# Welche Fischzucht in Schleswig-Holstein



## bmt_hethske (28. März 2004)

Welche Fischzucht in Schleswig-Holstein ist eurer Meinung nach die beste, wenn man als Privatkunde kleinere Mengen Karpfe, Forellen, Satzaale und so weiter braucht? Bis jetzt War ich immer bei Reese oder bei von Baum-Mühle´nburg, beide in Sarlhusen. Aber gibt es denn keine anderen?


----------



## Guido (30. März 2004)

*AW: Welche Fischzucht in Schleswig-Holstein*

Welche Erfahrung hast Du mit Reese gemacht uns welche mit Baum Mühlenberg. Ich frage weil ich mitte Mai für meinen Teich Nähe Uelzen besatz kaufen will. Es handelt sich da auch um kleinmengen. 

Guido


----------



## bmt_hethske (30. März 2004)

*AW: Welche Fischzucht in Schleswig-Holstein*

Also bei Reese erhält man halt einfacher größere Mengen und oft kriegt man ein paar mehr Fische als man bezahlt hat. Ein Mal, hatte der Azubi keine Lust, die ganzen Besatzfische einzeln auf die Rechnung zu schreiben, und da hat er mir einen Preis gemacht, der alles andere in den Schatten stellt. Die Karpfen und die Forellen sind bei beiden Fischzuchten von guter Qualität, jedoch würde ich wegen des Preises schon mal überlegen, was sich denn am ehesten lohnt und da eh beides im selben Ort liegt, benutze ich meist die Gelegenheit und kaufe bei beiden. Reese hat aber auch eine größere Auswahl, als von Baum-Mühlenburg.
Falls du keine Preisliste zum vergleichen hast, kann ich dir die Preise mal nennen, bei Gelegenheit, aber von Baum ist bei Karpfen und bei Forellen günstiger!

::::

*Schriftliche Übung 1*. Schreibe aus den Datensätzen die Zeilen von der Zeile mit "Click the chat vertical scrollbar" bis einschließlich der Zeile mit "[x=49, y=79]" unverändert ab.
Der Forumstext und die Datensätze stammen aus unterschiedlichen Quellen.

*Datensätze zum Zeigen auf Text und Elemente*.
::::

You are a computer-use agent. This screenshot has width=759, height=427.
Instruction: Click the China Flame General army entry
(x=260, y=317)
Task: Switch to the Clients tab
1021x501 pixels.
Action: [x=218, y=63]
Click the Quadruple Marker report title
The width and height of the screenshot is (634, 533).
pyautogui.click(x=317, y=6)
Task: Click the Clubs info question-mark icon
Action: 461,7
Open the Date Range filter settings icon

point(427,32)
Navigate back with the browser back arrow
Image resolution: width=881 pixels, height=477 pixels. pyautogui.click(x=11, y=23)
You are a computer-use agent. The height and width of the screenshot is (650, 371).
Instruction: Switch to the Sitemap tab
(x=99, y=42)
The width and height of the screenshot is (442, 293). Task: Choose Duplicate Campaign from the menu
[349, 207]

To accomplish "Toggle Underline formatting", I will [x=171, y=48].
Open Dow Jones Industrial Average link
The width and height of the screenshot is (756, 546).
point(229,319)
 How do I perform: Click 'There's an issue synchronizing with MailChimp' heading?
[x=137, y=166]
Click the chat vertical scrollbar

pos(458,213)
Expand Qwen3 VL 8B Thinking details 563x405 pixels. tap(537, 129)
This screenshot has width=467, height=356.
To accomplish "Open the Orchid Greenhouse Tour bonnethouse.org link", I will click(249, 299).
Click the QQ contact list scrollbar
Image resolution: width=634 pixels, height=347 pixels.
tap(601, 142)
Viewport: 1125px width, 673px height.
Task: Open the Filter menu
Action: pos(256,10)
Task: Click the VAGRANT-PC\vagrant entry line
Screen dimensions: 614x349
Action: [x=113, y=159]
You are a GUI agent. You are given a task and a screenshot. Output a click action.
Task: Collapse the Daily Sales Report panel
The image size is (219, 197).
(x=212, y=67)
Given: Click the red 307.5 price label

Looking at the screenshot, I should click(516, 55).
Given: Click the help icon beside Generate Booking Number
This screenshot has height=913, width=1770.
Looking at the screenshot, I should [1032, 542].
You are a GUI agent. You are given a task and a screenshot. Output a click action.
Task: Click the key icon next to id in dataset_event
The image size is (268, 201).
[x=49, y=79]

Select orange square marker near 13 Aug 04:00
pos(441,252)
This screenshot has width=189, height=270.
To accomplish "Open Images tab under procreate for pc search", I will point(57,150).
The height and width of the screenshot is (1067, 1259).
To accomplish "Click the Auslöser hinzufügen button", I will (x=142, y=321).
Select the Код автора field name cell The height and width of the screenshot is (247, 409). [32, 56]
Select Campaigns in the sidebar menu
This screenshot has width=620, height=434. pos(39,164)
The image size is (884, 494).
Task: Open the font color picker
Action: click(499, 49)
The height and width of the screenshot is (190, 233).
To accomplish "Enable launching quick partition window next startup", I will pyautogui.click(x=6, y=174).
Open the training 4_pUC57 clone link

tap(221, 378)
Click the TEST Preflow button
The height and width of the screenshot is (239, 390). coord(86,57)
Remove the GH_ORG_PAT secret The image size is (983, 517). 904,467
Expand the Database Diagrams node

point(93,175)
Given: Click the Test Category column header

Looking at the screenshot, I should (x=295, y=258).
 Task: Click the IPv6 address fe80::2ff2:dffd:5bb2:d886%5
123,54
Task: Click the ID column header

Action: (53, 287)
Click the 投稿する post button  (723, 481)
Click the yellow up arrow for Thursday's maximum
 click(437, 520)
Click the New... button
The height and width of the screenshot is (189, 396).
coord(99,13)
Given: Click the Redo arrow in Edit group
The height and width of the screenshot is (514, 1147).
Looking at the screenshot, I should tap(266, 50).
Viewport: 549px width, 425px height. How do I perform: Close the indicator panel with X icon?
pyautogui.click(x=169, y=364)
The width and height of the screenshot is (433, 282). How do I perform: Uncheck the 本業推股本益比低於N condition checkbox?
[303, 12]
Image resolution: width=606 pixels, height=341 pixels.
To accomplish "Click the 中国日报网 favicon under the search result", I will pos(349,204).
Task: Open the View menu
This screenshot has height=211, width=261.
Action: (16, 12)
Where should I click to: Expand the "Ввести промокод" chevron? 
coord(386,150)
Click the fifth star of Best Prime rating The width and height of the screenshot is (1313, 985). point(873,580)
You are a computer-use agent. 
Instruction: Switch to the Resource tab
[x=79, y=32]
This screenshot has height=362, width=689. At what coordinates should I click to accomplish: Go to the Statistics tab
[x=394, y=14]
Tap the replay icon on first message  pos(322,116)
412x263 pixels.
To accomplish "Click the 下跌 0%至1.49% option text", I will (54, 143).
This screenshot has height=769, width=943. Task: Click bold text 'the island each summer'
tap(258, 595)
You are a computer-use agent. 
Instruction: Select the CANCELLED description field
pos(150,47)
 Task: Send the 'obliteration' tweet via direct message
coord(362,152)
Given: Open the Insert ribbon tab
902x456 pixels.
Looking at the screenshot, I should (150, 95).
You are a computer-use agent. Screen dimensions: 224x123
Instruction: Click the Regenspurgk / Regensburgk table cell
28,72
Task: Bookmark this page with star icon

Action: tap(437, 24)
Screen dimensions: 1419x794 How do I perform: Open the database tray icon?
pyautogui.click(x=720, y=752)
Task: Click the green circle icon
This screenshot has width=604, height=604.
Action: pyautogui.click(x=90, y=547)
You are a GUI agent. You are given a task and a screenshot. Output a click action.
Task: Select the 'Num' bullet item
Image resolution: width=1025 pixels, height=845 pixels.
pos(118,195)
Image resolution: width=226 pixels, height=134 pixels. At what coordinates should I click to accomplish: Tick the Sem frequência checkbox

::::

*Schriftliche Übung 2*. Gib aus dem Forumstext die Stelle von "## Guido (30." bis einschließlich "auch um kleinmengen." wortgetreu wieder.

*Vollständige Ausgabe 1*.
Click the chat vertical scrollbar

pos(458,213)
Expand Qwen3 VL 8B Thinking details 563x405 pixels. tap(537, 129)
This screenshot has width=467, height=356.
To accomplish "Open the Orchid Greenhouse Tour bonnethouse.org link", I will click(249, 299).
Click the QQ contact list scrollbar
Image resolution: width=634 pixels, height=347 pixels.
tap(601, 142)
Viewport: 1125px width, 673px height.
Task: Open the Filter menu
Action: pos(256,10)
Task: Click the VAGRANT-PC\vagrant entry line
Screen dimensions: 614x349
Action: [x=113, y=159]
You are a GUI agent. You are given a task and a screenshot. Output a click action.
Task: Collapse the Daily Sales Report panel
The image size is (219, 197).
(x=212, y=67)
Given: Click the red 307.5 price label

Looking at the screenshot, I should click(516, 55).
Given: Click the help icon beside Generate Booking Number
This screenshot has height=913, width=1770.
Looking at the screenshot, I should [1032, 542].
You are a GUI agent. You are given a task and a screenshot. Output a click action.
Task: Click the key icon next to id in dataset_event
The image size is (268, 201).
[x=49, y=79]

*Vollständige Ausgabe 2*.
## Guido (30. März 2004)

*AW: Welche Fischzucht in Schleswig-Holstein*

Welche Erfahrung hast Du mit Reese gemacht uns welche mit Baum Mühlenberg. Ich frage weil ich mitte Mai für meinen Teich Nähe Uelzen besatz kaufen will. Es handelt sich da auch um kleinmengen.